Count the lines in the material below that contain the string "will", matching case exactly, and give only that number.

-- BEGIN Data extract --

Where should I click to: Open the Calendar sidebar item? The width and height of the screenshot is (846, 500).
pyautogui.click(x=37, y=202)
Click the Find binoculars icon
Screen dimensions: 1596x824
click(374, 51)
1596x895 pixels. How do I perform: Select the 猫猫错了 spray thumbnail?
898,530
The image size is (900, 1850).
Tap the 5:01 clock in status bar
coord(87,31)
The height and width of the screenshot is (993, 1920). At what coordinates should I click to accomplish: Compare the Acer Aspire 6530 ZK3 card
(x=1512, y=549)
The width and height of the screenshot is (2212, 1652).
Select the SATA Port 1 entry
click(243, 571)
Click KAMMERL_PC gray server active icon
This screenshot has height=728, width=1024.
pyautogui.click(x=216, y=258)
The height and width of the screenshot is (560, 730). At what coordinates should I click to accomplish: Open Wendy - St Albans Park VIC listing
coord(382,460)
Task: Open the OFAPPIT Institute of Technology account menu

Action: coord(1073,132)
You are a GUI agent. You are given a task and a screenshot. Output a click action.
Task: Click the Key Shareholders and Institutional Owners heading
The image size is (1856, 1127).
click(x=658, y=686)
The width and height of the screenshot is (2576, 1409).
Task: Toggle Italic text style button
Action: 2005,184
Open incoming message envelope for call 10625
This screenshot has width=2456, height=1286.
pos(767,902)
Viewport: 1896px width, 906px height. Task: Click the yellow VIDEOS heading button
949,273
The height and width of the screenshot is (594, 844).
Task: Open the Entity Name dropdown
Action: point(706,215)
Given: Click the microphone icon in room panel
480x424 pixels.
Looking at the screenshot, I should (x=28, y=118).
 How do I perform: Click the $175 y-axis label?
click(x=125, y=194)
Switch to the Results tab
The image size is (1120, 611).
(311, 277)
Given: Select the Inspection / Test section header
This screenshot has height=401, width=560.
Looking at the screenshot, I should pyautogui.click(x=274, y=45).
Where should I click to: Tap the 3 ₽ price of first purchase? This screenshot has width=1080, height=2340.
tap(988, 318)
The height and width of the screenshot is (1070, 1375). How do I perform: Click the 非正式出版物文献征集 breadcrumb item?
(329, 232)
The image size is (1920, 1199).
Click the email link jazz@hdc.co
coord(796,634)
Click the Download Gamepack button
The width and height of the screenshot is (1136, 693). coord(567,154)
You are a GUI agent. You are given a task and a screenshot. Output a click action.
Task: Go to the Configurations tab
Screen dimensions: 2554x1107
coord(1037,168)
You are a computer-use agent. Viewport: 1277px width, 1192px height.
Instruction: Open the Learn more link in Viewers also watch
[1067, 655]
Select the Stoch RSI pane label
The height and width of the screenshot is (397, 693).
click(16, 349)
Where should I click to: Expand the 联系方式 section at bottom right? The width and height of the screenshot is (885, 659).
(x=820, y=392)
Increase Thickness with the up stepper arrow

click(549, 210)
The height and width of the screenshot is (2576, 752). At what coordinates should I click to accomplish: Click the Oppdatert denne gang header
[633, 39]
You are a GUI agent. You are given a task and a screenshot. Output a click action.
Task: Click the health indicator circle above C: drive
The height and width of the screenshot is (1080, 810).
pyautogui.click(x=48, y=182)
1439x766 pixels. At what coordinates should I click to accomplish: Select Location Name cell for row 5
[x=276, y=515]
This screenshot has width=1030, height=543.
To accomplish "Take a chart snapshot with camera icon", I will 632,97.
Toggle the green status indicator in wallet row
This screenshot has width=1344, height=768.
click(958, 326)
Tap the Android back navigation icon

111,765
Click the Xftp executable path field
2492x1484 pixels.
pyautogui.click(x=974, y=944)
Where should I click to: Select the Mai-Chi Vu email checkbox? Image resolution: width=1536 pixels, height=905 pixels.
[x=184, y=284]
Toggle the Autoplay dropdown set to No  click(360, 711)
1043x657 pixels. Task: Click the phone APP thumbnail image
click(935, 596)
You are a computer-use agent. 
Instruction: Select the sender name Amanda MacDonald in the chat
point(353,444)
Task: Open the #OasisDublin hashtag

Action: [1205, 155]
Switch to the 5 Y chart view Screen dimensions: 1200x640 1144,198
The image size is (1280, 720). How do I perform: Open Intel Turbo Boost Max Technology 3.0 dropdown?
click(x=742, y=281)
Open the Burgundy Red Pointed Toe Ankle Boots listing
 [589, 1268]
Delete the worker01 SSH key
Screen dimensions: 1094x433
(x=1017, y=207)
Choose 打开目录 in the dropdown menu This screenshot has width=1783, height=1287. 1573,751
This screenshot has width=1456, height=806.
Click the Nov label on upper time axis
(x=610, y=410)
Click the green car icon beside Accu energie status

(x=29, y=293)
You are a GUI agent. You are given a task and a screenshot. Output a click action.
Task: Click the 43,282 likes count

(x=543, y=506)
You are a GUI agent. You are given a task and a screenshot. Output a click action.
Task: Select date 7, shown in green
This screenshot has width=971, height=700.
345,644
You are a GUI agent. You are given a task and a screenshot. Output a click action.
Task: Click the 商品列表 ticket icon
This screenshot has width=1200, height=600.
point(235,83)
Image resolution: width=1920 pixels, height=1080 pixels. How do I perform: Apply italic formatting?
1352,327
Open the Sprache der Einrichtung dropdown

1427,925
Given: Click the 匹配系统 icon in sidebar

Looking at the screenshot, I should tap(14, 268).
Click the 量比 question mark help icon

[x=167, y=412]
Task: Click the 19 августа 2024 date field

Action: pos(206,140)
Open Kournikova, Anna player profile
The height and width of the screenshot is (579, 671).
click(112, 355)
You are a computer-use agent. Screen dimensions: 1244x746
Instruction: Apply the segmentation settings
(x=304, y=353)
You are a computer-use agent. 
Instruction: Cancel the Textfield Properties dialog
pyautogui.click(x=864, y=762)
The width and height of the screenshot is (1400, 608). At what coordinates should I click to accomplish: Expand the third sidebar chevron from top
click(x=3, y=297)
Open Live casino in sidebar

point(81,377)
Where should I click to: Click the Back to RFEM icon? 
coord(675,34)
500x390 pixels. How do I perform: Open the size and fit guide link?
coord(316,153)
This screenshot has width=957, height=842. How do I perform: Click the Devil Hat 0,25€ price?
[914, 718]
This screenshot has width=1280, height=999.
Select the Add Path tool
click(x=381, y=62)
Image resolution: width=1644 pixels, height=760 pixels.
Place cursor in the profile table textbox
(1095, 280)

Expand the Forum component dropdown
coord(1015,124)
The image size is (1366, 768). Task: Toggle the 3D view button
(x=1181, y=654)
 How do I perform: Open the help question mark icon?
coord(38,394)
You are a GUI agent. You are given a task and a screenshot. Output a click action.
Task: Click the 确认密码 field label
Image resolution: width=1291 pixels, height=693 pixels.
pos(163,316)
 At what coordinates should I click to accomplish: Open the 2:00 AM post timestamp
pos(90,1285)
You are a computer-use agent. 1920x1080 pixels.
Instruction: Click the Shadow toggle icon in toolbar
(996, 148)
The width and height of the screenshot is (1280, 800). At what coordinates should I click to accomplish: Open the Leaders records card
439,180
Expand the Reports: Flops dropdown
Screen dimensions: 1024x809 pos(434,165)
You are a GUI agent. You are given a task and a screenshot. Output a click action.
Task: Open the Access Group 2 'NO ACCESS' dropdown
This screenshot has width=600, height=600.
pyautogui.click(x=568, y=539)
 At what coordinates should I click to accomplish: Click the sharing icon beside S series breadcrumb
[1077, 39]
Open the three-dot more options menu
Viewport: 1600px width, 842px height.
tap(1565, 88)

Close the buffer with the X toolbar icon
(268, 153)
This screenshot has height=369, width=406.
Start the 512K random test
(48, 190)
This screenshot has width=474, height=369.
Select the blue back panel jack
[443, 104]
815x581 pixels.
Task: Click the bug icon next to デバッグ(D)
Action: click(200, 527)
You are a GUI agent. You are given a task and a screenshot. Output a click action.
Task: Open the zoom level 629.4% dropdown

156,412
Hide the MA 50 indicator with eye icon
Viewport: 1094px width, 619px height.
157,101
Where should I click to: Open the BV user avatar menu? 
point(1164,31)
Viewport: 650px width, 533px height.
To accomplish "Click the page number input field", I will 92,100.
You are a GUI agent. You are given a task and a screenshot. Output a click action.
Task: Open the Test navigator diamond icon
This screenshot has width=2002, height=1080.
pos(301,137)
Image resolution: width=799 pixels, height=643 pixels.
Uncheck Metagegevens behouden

-- END Data extract --

#### The result
2